I have studied art and art history for a significant amount of time.  Fifteen years of education and 10+ years of college teaching means that I know a lot of works of art; its like I have a database of images in my head.  I also like to watch movies and I often find that works of art turn up in film.  Sometimes its just a reference to a style or an artist, but sometimes a specific work of art shows up as a prop within a film.

I have seen Terry Gilliam’s 1995 film, 12 Monkeys, several times.  I admit to being a fan of Gilliam’s work and his film, Brazil, has remained on my “Top 5” list of films since it came out in 1985.  I respond to the surreal and magical realist worlds he creates and the story lines that, more often than not, tell the same story:  the individual against the system. A friend of mine, Graham Boettcher, a curator at the Birmingham Museum of Art, posted this image on his Facebook wall last week and I was surprised that I didn’t remember it from the film.
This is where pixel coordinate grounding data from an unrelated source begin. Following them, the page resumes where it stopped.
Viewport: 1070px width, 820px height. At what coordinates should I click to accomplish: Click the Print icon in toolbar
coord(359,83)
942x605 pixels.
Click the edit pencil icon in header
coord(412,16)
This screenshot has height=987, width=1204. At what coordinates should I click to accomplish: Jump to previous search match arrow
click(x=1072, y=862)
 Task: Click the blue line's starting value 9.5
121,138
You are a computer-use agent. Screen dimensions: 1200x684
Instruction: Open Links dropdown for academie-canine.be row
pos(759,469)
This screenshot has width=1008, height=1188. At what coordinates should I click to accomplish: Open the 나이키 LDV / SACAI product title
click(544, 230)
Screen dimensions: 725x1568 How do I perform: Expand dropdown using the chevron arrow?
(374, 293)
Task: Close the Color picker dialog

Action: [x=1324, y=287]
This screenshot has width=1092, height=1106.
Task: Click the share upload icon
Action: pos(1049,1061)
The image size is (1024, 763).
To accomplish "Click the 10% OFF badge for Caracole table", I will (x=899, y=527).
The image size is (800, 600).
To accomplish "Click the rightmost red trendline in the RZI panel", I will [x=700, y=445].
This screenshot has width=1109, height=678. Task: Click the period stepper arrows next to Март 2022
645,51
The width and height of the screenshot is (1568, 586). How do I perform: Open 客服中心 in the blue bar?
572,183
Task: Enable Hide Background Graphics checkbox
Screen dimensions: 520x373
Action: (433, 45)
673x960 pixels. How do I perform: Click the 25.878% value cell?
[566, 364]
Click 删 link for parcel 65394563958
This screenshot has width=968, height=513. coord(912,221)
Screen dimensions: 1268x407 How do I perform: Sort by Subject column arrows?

Still from “12 Monkeys” (1995), directed by Terry Gilliam

The basic premise of the film is that human civilization of the future has been forced underground by a human-made virus that decimated the population in the 1990s.  The main character, James Cole, is a convict who is promised his freedom if he will help a team of scientists by allowing himself to be inserted into the past to try and find out exactly what happened.  The scientists of the future hope to be able to stop the virus from being released.  Cole is dropped into several wrong time periods (including into the middle of a World War I battlefield) before he is finally placed into the right place and time.

After he is extracted from one of the wrong time-places Cole is shown recovering in the hospital bed with a landscape painting hanging over it.  The scene is predictably weird — it is shot with a fresnel lens which causes a strange myopic distortion, the scientists wake Cole up by serenading him with “Blueberry Hill,” and above the bed hangs Yosemite Valley (1868) by the renowned landscape painter, Albert Bierstadt.

Albert Bierstadt, “Yosemite Valley, Yosemite Park” (1868)
Collection of the Oakland Museum
Image source: Wikipedia Commons

If the painting looks familiar to you its because its very similar to Bierstadt’s Looking Down Yosemite Valley (1864) that is on display at the Birmingham Museum of Art.

Albert Bierstadt, Looking Down Yosemite Valley (1864)
Collection of Birmingham Museum of Art
Image source: Wikipedia Commons

So, what’s this painting doing in Gilliam’s film?  Why would a painting of a sublime and picturesque landscape be considered restorative?  Why Yosemite Valley?  Why Bierstadt?  Believe it or not, the answers to these questions are embedded in the content of this course, “The National Parks, Landscape Art, and the American Imagination.”

Yosemite, by the way was a place beloved by both John Muir and Frederick Law Olmsted — two people who deeply impacted the design and development of the national parks system. As you might expect, we’ll be talking about them quite a bit in this course.  In addition, Olmsted’s vision of nature is also seen all around us every day on the campus of the University of Montevallo.